Block 9 of the Singapore General Hospital along Outram Road is an address that has been seared into my memory.
This is the Health Sciences Authority's mortuary – the place where people would go to collect the bodies of their relatives who had an unnatural or violent death, or if the cause of death was unknown.
Years ago, as a rookie on the crime beat of this newspaper, I spent many mornings outside this building asking people who were there if they would tell us how their loved ones had died.
It did not matter if it was a murder case, traffic accident or if the person had died in some other mishap, SGH Block 9 was where you would probably be able to find someone related to them – whether an immediate family member, friend or relative.
The challenge, and it was a daunting one for a newbie, was persuading one of these people to give you a story.

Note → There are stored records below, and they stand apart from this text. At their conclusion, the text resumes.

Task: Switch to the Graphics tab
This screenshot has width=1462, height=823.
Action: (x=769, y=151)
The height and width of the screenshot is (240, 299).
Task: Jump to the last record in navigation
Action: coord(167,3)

Writing this today, I say with no small relief that I'm thankful I no longer have to spend my mornings at Outram (The Straits Times has also stopped sending reporters there daily), but those early mortuary shifts were just one way that this trade has left its mark on me.
2024 marks 10 years since I became a full-time journalist, and since it's the end of the year, I've been reflecting on the decade gone by.
Since this is the season also for year-end lists, here are three lessons I learnt after a decade in the business of news.
DON'T LET THE JOURNALIST MUSCLE OUT THE HUMAN BEING
To be honest, I dreaded the mortuary assignments.
I understood why it had to be done; for starters, it is in the public interest to bring to attention the crimes that happen, and to put a human face to these stories.
Yet there was also something that felt deeply invasive and transactional about asking people to recount details about a loved one's death at a time of grief and loss, and then turning those emotions into stories that drew clicks and eyeballs.